[Task prompt]
Using the records below, write out again exactly the lines that begin at the line containing "The height and width of the screenshot is (482, 552)." and end at the line containing "Task: Click the blue send message arrow", and no other lines.

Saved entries
== Segment start ==
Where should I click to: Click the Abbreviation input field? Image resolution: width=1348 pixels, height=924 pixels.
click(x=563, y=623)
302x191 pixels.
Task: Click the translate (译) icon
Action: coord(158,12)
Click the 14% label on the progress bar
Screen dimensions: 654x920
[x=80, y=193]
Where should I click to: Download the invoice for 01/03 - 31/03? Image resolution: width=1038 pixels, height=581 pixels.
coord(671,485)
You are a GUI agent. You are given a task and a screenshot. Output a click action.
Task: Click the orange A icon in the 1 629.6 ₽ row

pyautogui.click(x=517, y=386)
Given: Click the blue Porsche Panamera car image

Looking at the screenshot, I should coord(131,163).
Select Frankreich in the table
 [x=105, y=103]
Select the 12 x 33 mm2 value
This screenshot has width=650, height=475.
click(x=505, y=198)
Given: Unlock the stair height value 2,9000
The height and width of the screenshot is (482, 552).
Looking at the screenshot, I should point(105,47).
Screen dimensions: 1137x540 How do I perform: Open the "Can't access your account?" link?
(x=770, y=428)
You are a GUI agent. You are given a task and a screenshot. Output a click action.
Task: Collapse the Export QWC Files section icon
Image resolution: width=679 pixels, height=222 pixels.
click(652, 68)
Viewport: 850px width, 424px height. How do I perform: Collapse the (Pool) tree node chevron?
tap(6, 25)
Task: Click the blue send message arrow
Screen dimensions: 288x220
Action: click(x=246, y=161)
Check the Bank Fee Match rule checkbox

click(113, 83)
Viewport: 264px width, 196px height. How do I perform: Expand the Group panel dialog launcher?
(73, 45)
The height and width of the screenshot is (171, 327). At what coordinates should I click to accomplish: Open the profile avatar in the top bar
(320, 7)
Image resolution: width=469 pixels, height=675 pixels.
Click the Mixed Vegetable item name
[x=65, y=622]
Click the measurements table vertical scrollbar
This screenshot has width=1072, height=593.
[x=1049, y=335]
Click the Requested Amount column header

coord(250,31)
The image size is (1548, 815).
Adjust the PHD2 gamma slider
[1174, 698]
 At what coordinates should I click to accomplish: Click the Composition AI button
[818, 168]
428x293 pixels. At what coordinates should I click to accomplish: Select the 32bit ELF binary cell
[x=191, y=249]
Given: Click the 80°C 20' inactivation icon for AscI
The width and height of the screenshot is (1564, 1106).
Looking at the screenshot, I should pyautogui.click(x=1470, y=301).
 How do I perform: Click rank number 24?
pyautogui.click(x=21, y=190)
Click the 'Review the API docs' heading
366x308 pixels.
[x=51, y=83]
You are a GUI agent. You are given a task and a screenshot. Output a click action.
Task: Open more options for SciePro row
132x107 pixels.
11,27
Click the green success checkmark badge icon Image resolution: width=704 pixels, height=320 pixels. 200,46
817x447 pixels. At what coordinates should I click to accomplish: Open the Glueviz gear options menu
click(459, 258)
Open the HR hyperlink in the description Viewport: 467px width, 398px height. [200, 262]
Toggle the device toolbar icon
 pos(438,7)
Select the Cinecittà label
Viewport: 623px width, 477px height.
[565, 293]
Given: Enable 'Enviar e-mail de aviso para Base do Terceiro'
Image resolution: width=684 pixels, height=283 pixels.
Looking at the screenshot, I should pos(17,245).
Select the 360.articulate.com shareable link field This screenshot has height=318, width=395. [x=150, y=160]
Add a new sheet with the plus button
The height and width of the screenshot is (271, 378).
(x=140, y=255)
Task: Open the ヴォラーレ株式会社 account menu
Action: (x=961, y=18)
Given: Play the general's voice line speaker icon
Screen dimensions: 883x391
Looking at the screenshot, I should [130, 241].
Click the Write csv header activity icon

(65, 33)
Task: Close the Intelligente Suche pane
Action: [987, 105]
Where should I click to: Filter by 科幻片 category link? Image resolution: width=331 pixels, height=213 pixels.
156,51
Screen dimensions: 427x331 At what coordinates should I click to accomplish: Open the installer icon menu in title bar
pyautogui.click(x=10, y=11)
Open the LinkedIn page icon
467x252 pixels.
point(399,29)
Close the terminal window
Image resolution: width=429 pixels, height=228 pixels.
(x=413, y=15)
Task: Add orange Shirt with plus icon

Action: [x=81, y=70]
== Segment end ==
[Task answer]
The height and width of the screenshot is (482, 552).
Looking at the screenshot, I should point(105,47).
Screen dimensions: 1137x540 How do I perform: Open the "Can't access your account?" link?
(x=770, y=428)
You are a GUI agent. You are given a task and a screenshot. Output a click action.
Task: Collapse the Export QWC Files section icon
Image resolution: width=679 pixels, height=222 pixels.
click(652, 68)
Viewport: 850px width, 424px height. How do I perform: Collapse the (Pool) tree node chevron?
tap(6, 25)
Task: Click the blue send message arrow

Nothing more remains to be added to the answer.